What is required » Take the records below and retype them line by line, from the first line through the one containing "Top Solutions to"; stop there.

Records shown »
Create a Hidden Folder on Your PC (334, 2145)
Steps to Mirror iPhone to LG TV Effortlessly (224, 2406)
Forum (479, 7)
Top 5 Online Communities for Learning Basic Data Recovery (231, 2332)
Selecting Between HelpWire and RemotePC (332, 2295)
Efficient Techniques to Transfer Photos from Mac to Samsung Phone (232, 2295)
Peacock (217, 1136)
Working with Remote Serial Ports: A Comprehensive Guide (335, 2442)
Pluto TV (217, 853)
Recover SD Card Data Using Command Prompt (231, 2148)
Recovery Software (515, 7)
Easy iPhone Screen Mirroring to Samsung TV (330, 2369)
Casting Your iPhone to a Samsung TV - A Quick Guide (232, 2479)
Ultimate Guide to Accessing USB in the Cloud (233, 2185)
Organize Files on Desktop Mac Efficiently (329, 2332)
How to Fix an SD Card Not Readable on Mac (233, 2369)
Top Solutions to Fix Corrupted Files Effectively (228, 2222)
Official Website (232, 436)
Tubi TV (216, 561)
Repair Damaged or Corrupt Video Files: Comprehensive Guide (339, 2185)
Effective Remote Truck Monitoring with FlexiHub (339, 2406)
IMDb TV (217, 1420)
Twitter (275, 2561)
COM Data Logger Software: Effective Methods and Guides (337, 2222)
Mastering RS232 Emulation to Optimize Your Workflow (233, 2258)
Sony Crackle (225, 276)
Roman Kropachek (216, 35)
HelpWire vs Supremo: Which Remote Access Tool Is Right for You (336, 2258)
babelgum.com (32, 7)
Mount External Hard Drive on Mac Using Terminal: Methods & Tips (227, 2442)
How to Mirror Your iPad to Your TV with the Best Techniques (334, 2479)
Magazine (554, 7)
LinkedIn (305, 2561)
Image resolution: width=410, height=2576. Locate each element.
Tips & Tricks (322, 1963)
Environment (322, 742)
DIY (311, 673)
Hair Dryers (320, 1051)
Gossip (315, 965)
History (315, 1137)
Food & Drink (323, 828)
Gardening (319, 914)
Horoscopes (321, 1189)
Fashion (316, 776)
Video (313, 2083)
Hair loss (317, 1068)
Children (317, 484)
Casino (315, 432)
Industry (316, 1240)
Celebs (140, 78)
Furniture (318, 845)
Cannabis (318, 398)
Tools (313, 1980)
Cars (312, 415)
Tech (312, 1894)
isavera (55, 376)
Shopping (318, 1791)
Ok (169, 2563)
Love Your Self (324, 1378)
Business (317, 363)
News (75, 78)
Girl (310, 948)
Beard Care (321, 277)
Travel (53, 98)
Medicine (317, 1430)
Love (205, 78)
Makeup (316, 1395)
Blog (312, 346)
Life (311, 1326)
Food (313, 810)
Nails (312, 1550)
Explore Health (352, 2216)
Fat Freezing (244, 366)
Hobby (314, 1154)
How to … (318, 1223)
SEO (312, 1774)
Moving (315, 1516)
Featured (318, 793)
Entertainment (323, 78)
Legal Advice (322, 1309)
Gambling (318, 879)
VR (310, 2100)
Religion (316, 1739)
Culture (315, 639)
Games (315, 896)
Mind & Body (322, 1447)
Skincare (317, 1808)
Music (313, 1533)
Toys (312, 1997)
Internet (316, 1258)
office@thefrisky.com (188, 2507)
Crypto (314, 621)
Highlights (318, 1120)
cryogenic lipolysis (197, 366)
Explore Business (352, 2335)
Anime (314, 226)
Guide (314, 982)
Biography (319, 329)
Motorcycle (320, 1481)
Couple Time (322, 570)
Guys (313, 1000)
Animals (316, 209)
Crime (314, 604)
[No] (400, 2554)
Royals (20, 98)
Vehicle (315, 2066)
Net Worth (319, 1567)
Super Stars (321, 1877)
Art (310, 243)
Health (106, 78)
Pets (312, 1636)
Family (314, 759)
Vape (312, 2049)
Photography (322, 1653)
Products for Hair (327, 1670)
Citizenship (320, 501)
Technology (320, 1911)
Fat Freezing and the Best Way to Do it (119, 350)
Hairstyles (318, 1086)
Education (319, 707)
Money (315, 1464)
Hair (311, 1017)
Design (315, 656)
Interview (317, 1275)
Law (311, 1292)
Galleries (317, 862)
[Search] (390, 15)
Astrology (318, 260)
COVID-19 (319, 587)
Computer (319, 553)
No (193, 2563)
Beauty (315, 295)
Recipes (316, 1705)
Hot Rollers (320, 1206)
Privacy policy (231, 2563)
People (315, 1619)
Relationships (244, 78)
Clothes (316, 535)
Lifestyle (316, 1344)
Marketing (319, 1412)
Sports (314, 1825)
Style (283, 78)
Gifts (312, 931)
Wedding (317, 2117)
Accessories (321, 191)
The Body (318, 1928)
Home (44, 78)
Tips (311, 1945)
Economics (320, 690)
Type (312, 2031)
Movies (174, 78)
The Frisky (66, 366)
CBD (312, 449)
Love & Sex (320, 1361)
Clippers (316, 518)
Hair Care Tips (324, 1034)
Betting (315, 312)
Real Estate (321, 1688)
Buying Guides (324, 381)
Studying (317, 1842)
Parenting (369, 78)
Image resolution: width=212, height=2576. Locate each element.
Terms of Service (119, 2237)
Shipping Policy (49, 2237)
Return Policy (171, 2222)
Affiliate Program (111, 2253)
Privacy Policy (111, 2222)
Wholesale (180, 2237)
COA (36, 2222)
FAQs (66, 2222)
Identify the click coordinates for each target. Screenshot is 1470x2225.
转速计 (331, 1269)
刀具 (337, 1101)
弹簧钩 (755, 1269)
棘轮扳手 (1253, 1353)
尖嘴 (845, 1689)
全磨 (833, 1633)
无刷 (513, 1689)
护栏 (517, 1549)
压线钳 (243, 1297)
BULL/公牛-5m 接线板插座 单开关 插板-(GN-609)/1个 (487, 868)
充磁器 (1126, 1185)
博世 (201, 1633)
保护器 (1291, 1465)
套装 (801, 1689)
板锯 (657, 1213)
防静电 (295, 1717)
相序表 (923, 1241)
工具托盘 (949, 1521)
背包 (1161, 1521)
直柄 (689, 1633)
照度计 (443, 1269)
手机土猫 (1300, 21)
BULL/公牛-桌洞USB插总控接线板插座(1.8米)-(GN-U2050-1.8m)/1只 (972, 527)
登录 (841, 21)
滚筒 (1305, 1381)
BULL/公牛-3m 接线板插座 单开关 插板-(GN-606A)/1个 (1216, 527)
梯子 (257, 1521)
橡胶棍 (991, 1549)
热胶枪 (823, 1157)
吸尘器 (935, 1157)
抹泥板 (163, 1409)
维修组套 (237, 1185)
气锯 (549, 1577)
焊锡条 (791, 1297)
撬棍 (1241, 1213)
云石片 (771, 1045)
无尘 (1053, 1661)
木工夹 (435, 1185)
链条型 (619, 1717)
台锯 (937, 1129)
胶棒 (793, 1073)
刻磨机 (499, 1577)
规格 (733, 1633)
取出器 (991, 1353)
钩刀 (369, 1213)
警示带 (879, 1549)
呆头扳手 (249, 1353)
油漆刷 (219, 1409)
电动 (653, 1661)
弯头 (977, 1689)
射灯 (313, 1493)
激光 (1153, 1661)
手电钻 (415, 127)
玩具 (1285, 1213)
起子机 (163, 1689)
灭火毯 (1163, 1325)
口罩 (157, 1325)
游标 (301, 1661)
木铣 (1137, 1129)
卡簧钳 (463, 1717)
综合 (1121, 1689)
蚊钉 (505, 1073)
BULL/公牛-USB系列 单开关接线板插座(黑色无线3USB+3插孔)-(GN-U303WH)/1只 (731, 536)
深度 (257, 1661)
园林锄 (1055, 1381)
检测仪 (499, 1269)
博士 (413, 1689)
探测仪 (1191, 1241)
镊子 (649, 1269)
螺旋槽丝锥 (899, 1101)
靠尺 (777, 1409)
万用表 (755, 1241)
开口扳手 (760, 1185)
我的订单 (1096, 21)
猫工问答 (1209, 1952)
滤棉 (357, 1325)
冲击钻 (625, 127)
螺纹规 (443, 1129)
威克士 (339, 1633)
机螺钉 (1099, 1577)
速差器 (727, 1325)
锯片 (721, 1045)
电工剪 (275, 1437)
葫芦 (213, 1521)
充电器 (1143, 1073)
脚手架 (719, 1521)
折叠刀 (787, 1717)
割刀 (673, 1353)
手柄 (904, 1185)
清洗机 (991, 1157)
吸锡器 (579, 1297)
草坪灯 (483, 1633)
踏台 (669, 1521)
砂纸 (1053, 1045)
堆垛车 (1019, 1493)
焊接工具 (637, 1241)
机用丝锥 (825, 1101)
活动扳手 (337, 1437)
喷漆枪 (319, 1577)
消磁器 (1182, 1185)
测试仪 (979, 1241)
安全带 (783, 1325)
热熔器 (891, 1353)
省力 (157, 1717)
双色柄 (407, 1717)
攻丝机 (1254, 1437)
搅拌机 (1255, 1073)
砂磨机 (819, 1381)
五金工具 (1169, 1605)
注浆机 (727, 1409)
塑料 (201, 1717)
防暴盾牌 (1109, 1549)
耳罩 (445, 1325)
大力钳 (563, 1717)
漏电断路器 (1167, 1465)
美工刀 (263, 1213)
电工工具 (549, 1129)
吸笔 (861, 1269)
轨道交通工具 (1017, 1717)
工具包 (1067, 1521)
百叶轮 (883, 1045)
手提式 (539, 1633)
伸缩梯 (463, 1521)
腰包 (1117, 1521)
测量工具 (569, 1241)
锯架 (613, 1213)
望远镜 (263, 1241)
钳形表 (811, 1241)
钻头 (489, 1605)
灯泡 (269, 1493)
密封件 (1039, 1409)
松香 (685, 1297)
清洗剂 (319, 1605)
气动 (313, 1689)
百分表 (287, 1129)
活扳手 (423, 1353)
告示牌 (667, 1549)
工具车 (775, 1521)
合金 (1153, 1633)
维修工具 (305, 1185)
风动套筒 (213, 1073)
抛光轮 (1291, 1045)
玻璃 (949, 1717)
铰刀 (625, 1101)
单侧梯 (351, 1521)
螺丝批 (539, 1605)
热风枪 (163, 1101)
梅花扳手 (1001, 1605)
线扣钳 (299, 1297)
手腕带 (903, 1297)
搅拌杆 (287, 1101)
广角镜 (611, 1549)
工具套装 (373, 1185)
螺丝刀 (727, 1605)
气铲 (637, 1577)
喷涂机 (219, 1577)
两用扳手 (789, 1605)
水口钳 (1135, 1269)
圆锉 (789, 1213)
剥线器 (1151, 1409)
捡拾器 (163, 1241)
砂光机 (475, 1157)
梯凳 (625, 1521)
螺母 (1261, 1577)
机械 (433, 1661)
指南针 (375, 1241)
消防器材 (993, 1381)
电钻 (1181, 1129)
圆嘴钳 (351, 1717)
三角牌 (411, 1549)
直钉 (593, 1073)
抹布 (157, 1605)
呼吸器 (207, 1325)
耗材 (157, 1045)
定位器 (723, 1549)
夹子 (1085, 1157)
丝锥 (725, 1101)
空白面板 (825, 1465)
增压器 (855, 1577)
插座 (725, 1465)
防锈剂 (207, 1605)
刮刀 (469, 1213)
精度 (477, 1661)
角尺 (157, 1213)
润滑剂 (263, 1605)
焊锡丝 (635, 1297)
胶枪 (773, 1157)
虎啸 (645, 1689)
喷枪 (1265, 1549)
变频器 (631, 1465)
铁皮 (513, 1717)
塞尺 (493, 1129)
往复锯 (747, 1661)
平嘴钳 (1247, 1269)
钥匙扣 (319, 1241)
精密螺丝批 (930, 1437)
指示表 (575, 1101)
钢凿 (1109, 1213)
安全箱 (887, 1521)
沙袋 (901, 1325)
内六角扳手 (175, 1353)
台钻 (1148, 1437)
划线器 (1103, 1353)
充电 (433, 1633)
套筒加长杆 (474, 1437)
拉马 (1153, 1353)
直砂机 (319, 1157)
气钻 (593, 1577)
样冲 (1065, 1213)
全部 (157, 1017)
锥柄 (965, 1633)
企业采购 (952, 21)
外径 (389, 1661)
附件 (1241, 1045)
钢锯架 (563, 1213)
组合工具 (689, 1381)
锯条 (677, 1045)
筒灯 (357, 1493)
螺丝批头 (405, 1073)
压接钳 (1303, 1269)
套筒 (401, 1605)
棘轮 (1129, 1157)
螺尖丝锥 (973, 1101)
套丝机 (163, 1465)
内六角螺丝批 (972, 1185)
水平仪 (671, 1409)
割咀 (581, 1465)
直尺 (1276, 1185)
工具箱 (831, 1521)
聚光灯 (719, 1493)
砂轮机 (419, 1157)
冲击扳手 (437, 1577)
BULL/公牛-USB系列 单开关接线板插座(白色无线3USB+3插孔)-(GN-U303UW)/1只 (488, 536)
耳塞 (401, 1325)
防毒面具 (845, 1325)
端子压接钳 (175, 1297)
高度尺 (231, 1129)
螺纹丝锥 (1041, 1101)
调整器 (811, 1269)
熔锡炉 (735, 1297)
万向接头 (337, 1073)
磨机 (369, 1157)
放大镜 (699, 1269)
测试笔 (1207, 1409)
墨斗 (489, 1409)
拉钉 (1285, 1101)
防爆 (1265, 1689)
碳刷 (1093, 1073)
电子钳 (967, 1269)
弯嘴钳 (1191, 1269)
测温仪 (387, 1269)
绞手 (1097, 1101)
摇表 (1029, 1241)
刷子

Result for this exercise »
Create a Hidden Folder on Your PC (334, 2145)
Steps to Mirror iPhone to LG TV Effortlessly (224, 2406)
Forum (479, 7)
Top 5 Online Communities for Learning Basic Data Recovery (231, 2332)
Selecting Between HelpWire and RemotePC (332, 2295)
Efficient Techniques to Transfer Photos from Mac to Samsung Phone (232, 2295)
Peacock (217, 1136)
Working with Remote Serial Ports: A Comprehensive Guide (335, 2442)
Pluto TV (217, 853)
Recover SD Card Data Using Command Prompt (231, 2148)
Recovery Software (515, 7)
Easy iPhone Screen Mirroring to Samsung TV (330, 2369)
Casting Your iPhone to a Samsung TV - A Quick Guide (232, 2479)
Ultimate Guide to Accessing USB in the Cloud (233, 2185)
Organize Files on Desktop Mac Efficiently (329, 2332)
How to Fix an SD Card Not Readable on Mac (233, 2369)
Top Solutions to Fix Corrupted Files Effectively (228, 2222)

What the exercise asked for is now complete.